Canadian Survey Highlights Myeloma Awareness And Access To Treatment
Published: Feb 26, 2009 9:59 am
In November 2008, Myeloma Canada, which works in close affiliation with the International Myeloma Foundation, commissioned a national survey called Time to Life on cancer and treatment in Canada.
The survey found that multiple myeloma is still relatively unknown to the general population. An estimated 6,000 Canadians live with the condition. Only 15 percent of Canadians surveyed were able to identify multiple myeloma as a blood cancer. One third thought it was a type of skin cancer, and 36 percent admitted to being unfamiliar with the disease.
The survey was conducted by Angus Reid, a global polling group. The 1,002 survey participants were weighted by education level, age, gender, and region to approximately represent the adult population of Canada.

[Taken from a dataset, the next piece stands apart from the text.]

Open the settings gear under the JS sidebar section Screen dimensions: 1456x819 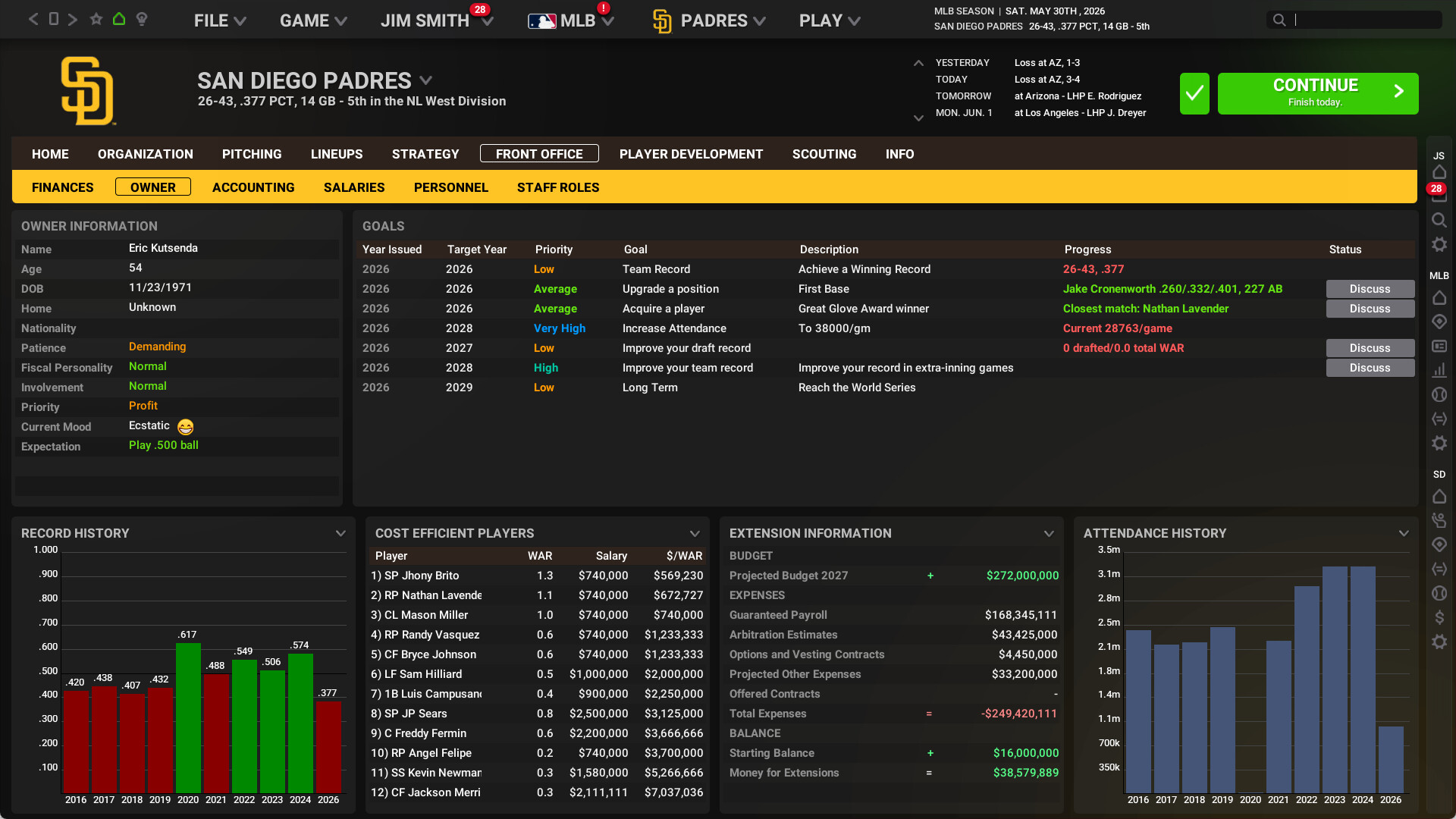1439,244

Canadians were also questioned about access to treatment. Healthcare in Canada varies between provinces, but similar concerns are felt nationwide. According to the survey, 43 percent of Canadians surveyed feel that they would not have access to all the medications needed for cancer treatment. Nonetheless, 64 percent surveyed see cancer as a condition to live with rather than die from.

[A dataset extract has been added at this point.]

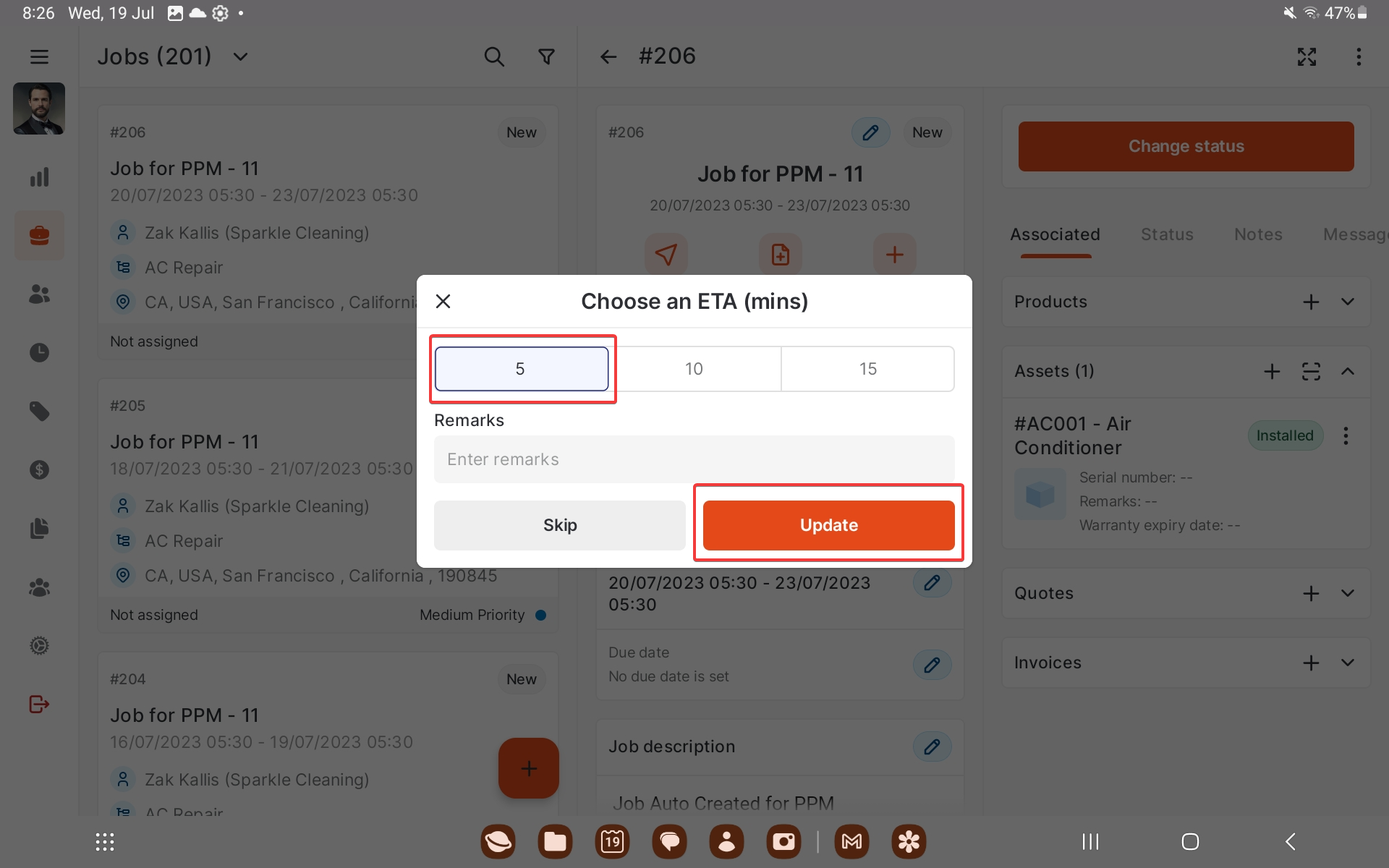
Task: Open the three-dot menu for job #206
Action: pyautogui.click(x=1359, y=56)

Access to new therapies for the treatment of multiple myeloma is becoming a topic of interest as incidence of the disease rises. This year alone approximately 1,350 of the estimated 6,000 Canadians living with multiple myeloma will die, and 2,100 new patients will be diagnosed.
In response to the survey, Myeloma Canada President John Lemieux said, "All patients have the right to the most effective treatment recommended by their doctor and Canadians living with multiple myeloma, especially those who are critically ill and who do not have time to wait.” He added, “Immediate access to significant new therapies is essential to giving them a chance at life.”